EXERCISE 1: From the rows, copy verbatim every line between the one holding "I will 1125,424." and the one holding "(x=458, y=277)", inclusive.

Jacobus Abraham du Rand  (better known as Salty du Rand) (16 January 1926 – 27 February 1979) was a former South African rugby union footballer. He played numerous times for South Africa, including on their 1951–52 Grand Slam tour of Europe, as well as captaining them once against the All Blacks.

Playing career
He made his debut for the Springboks in 1949 in a Test match against the All Blacks, which was played at Ellis Park in Johannesburg. The game was won by South Africa, defeating the New Zealanders 12 to six. South Africa also won the subsequent contest in Durban, defeating the All Blacks again, nine points to three.

In 1951 he was capped three times for the Springboks, who went on a tour of Europe. The first Test he played in on tour was against Scotland at Murrayfield in late November, which the Springboks won 44 points to nil, in which he scored his first try in a Test. He then played in the 17–5 victory over Ireland at Lansdowne Road and the 6 to 3 win over Wales in Cardiff.

EXERCISE 2: Continue the text on Salty du Rand's rugby career from its last sentence.

EXERCISE INPUTS:
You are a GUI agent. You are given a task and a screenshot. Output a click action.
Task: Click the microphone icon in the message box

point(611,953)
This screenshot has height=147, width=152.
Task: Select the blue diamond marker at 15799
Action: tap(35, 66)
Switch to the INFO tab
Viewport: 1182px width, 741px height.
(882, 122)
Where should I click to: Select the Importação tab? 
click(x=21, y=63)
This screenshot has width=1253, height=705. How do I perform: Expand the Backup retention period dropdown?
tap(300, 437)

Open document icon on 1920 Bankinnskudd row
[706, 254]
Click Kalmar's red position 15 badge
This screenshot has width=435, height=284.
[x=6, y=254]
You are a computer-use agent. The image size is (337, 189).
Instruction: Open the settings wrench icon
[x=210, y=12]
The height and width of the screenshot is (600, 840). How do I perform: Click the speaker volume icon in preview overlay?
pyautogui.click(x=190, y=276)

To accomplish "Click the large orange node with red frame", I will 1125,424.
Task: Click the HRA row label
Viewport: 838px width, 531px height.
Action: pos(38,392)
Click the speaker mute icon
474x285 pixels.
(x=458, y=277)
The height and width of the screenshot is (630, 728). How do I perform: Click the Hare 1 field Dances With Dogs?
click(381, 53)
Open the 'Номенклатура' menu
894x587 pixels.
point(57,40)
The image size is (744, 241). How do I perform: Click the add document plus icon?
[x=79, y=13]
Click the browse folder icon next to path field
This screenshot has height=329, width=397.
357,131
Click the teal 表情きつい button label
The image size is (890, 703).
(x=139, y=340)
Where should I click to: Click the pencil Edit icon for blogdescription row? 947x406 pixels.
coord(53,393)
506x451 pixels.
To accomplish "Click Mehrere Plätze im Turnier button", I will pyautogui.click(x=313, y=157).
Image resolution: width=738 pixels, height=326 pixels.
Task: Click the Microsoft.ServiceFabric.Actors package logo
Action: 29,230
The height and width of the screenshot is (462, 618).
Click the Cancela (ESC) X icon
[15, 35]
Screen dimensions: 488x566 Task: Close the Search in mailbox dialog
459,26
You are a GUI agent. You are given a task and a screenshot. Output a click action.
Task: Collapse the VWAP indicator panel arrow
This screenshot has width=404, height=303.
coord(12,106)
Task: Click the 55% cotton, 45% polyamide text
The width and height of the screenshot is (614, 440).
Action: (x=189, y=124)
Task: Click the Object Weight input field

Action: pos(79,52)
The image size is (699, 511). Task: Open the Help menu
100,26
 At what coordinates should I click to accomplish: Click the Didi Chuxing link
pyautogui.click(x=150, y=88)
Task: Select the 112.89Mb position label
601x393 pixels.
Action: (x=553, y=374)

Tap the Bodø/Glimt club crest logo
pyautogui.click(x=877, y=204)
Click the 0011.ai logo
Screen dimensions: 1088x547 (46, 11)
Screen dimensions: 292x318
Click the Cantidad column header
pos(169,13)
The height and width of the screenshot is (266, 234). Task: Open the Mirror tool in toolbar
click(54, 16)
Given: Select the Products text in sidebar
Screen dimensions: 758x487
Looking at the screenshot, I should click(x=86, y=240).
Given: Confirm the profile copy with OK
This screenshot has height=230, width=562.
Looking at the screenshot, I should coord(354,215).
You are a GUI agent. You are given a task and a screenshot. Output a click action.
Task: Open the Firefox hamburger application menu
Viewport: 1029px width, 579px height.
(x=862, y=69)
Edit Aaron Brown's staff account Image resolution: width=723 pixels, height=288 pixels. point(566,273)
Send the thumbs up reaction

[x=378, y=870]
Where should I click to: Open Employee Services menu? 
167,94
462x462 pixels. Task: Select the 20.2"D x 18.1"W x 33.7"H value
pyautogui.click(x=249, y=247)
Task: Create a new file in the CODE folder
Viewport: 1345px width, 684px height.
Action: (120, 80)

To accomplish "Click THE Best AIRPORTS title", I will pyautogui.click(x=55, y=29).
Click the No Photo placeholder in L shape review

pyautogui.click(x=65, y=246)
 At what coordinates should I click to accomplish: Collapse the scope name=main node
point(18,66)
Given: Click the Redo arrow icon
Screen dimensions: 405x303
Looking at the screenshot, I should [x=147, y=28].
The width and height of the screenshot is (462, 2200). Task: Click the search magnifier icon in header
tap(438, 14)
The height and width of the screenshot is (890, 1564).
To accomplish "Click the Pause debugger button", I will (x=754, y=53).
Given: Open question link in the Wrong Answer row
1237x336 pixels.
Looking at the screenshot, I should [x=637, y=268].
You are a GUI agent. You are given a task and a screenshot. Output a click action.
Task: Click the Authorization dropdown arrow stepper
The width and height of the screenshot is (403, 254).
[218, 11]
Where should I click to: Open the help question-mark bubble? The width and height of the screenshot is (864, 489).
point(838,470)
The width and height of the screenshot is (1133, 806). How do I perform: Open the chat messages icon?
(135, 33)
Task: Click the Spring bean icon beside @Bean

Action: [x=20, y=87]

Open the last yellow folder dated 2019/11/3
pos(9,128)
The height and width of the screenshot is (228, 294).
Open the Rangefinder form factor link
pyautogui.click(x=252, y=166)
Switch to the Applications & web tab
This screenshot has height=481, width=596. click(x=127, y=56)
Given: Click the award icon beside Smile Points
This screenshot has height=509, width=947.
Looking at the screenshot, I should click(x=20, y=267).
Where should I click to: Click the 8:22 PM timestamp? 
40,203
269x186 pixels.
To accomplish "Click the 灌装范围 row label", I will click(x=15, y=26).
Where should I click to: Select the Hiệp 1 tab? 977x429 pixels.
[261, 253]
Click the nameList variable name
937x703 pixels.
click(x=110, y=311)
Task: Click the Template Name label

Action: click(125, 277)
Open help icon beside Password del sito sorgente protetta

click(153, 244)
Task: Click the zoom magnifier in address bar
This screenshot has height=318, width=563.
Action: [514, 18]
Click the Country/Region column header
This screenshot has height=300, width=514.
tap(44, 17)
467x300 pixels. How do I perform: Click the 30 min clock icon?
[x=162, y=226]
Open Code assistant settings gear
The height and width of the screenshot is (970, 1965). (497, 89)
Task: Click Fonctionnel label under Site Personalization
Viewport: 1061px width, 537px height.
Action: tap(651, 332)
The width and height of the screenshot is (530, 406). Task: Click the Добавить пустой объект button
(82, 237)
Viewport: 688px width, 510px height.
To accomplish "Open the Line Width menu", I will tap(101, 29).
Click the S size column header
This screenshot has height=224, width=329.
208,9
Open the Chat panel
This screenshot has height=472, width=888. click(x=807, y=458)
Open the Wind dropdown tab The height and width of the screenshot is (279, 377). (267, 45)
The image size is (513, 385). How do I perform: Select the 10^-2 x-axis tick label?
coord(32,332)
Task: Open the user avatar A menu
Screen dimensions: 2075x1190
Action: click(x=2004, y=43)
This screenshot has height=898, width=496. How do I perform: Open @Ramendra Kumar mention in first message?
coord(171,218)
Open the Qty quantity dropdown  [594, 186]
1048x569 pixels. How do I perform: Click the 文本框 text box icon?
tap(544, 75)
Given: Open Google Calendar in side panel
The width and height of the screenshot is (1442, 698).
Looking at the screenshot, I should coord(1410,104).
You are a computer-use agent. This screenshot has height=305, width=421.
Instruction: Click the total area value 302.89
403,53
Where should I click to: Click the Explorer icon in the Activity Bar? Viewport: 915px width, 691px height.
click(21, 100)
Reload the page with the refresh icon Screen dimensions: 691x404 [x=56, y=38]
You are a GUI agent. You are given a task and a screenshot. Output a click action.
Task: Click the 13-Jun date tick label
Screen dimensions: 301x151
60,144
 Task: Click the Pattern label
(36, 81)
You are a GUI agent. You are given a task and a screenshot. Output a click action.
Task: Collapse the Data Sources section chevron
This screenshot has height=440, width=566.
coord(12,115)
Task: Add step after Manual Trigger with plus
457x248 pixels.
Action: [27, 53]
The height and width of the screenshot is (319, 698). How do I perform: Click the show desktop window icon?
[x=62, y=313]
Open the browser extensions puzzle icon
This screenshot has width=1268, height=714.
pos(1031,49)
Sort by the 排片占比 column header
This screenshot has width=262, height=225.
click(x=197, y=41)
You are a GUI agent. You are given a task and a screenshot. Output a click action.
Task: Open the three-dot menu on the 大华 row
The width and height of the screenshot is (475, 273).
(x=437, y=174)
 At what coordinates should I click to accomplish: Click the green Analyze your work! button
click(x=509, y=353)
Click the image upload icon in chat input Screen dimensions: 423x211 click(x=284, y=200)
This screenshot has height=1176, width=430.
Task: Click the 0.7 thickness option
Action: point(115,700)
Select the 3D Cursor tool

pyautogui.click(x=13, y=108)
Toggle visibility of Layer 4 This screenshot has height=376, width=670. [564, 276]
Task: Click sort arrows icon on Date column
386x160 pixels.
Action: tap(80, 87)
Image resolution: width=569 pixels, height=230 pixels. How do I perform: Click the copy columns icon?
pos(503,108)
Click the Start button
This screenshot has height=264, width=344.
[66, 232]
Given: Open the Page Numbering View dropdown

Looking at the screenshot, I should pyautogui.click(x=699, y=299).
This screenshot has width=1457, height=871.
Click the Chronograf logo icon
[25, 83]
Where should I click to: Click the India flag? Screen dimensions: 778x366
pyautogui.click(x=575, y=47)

RESULT 1:
To accomplish "Click the large orange node with red frame", I will 1125,424.
Task: Click the HRA row label
Viewport: 838px width, 531px height.
Action: pos(38,392)
Click the speaker mute icon
474x285 pixels.
(x=458, y=277)

RESULT 2:
The tour continued into early 1952, and du Rand was capped in matches against England at Twickenham, which the Springboks won 8 to three, and then against France, where South Africa won 25 to three, and thus, completed a grand slam of Europe.

He was then chosen to play in a four match series against the Wallabies in 1953, scoring a try in the first Test at Ellis Park, which South Africa won 25 to three. He also scored in the following Test, and played in the two other games as well.

In 1955. the British Lions came to South Africa. Du Rand played in all four Tests. The following season he was capped twice against the Wallabies, both of which the Springboks won. The tour then continued to New Zealand, and du Rand captained South Africa against the All Blacks on July 14 at Carisbrook. He was capped another three times against the All Blacks, playing his last Test for South Africa on September 1 at Eden Park. He died in 1979.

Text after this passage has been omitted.